━━━ TASK INPUTS

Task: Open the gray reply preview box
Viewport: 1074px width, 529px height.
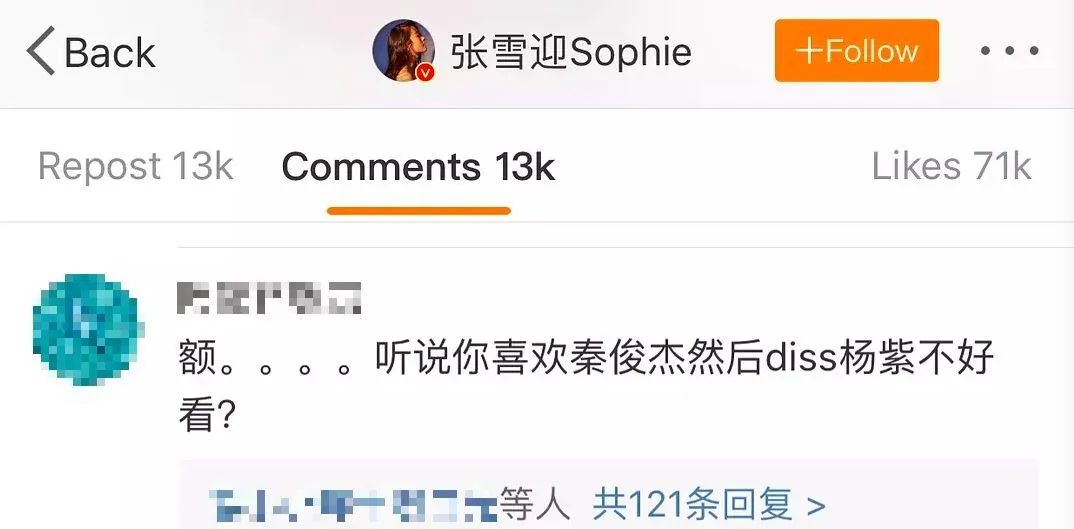Action: pos(608,494)
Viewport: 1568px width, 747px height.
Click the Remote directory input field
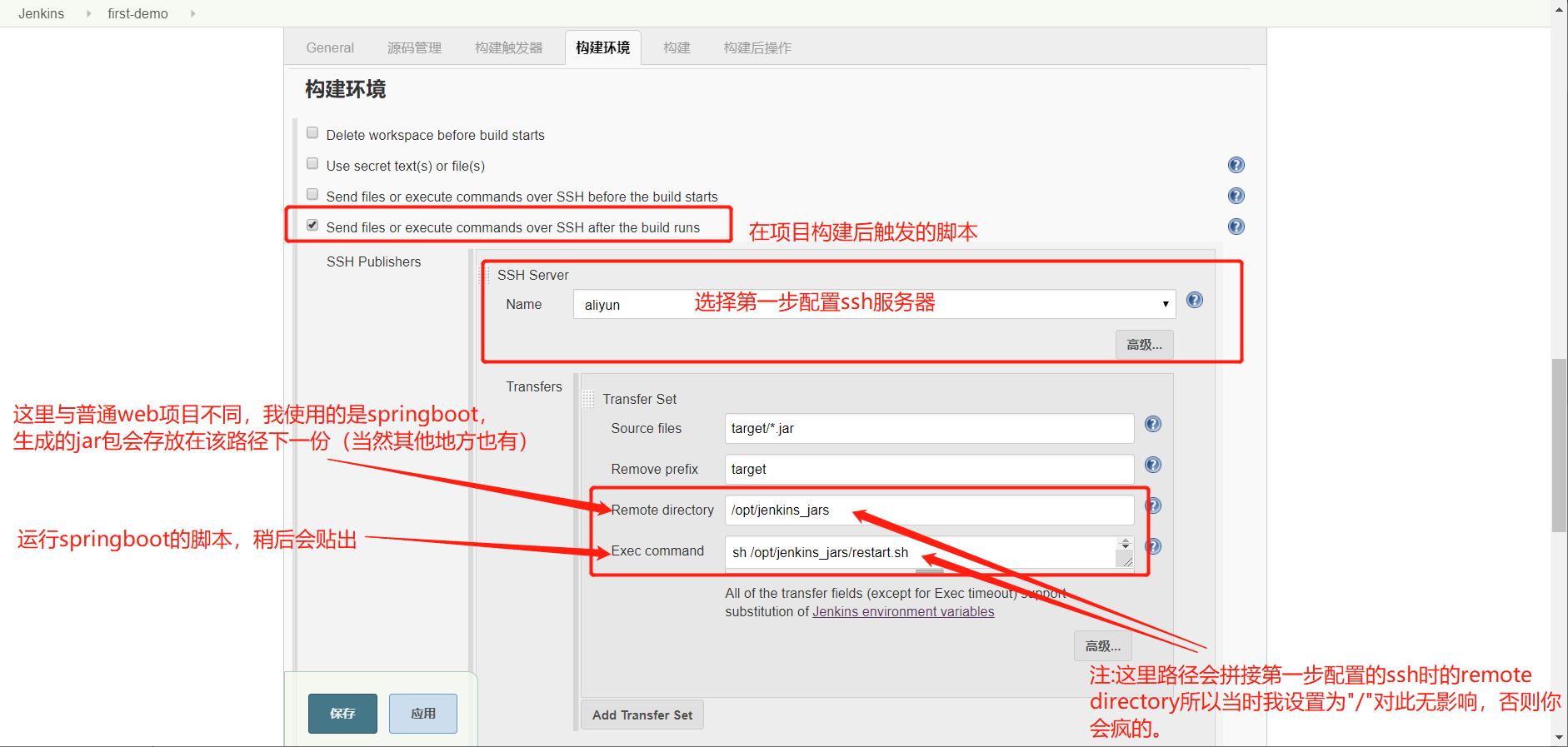point(928,510)
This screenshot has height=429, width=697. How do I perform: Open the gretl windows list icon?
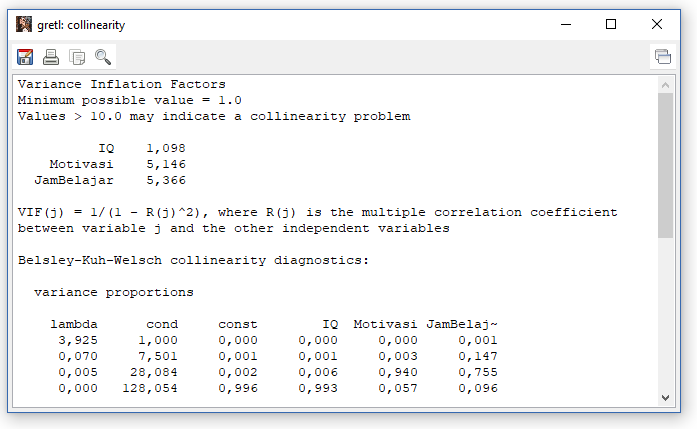pyautogui.click(x=663, y=56)
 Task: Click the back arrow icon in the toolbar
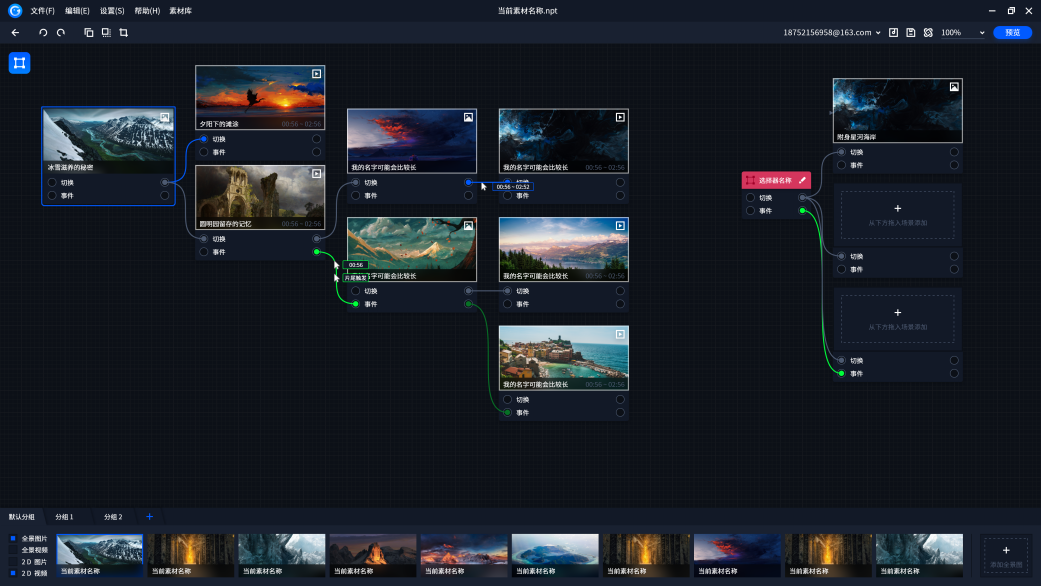(14, 32)
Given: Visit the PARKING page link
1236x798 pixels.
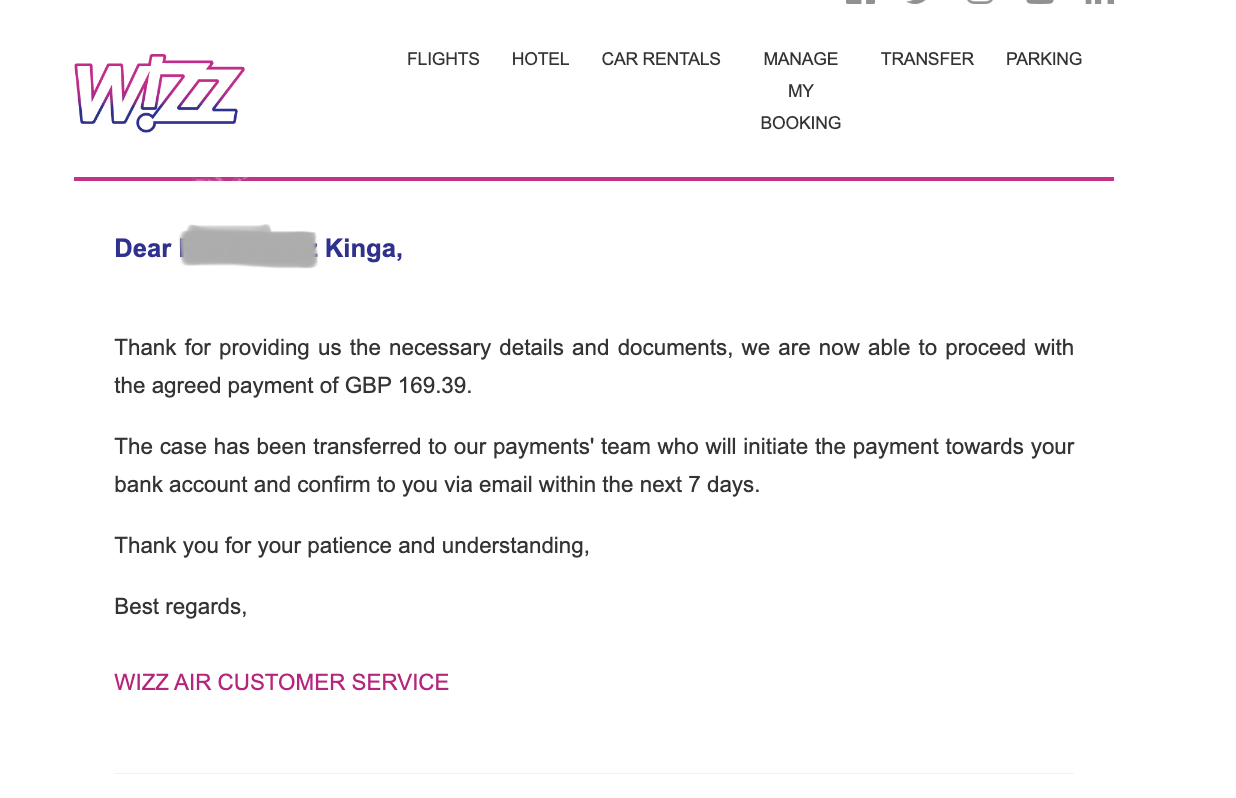Looking at the screenshot, I should click(x=1044, y=59).
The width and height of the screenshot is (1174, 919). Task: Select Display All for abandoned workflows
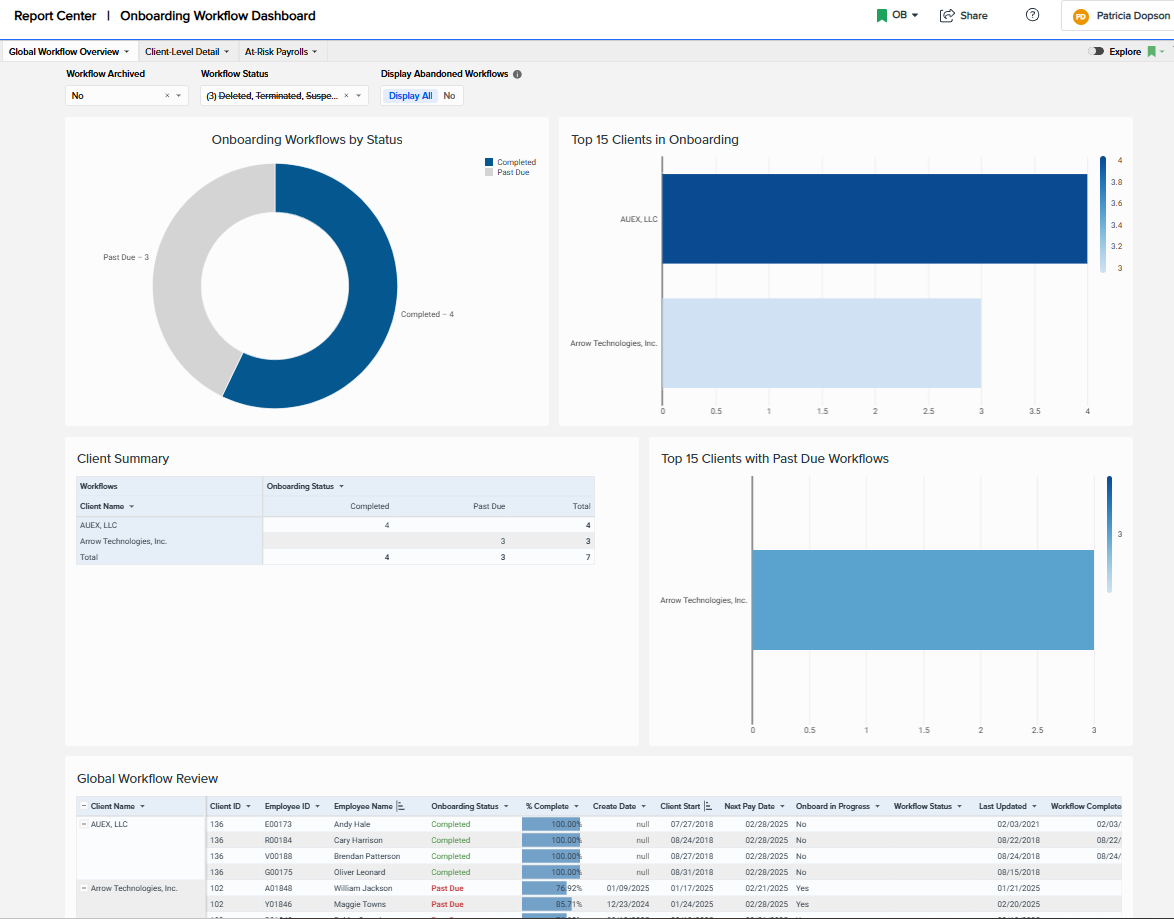click(410, 95)

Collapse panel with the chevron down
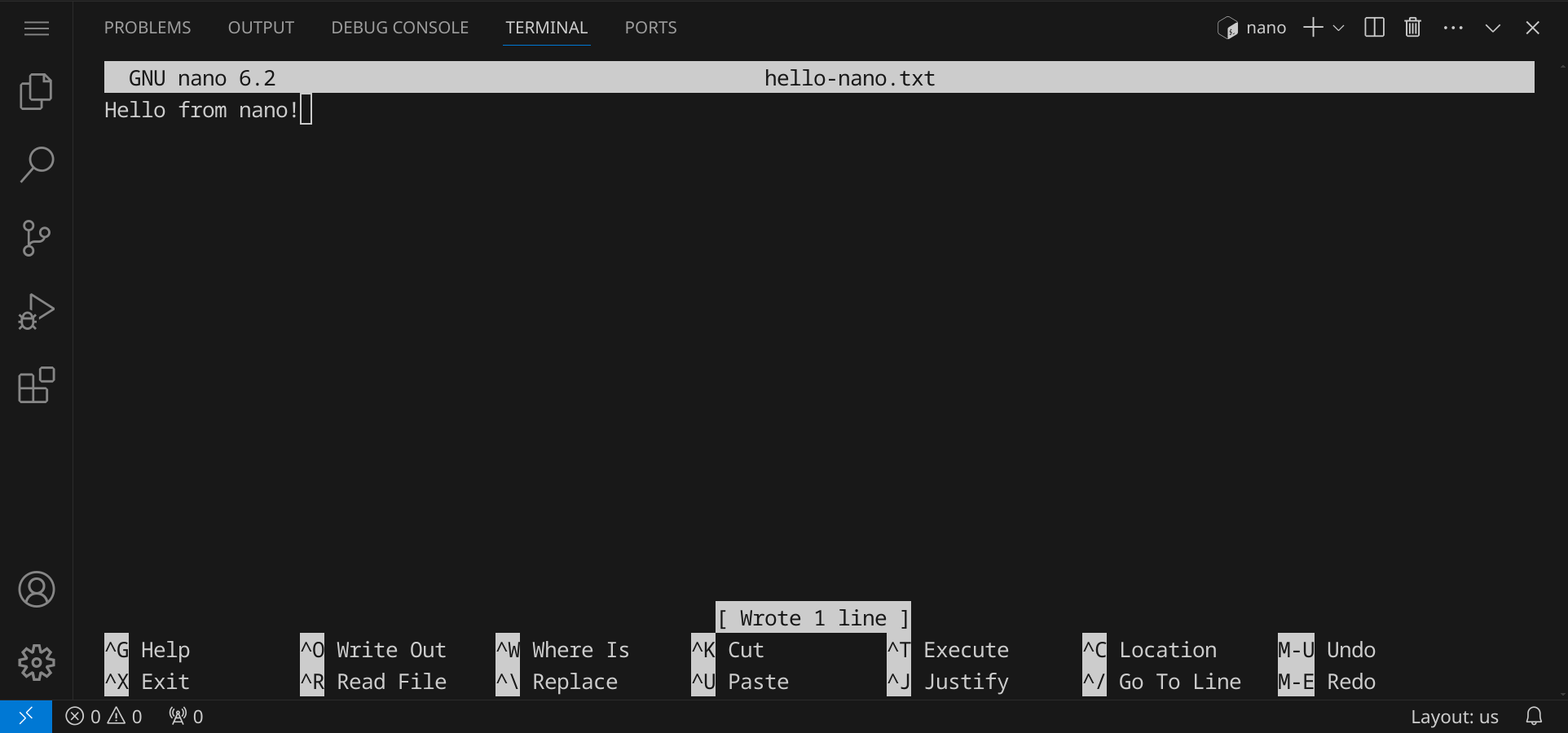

━━━━━━

TRY IT: Your answer must restate the entries word for word and contain no pictures.

RESPONSE TO THE TASK:
Task: Open the gray reply preview box
Viewport: 1074px width, 529px height.
Action: pos(608,494)
Viewport: 1568px width, 747px height.
Click the Remote directory input field
point(928,510)
This screenshot has height=429, width=697. How do I perform: Open the gretl windows list icon?
pyautogui.click(x=663, y=56)
 Task: Click the back arrow icon in the toolbar
(14, 32)
Given: Visit the PARKING page link
1236x798 pixels.
Looking at the screenshot, I should click(x=1044, y=59).
The width and height of the screenshot is (1174, 919). Task: Select Display All for abandoned workflows
click(410, 95)

Collapse panel with the chevron down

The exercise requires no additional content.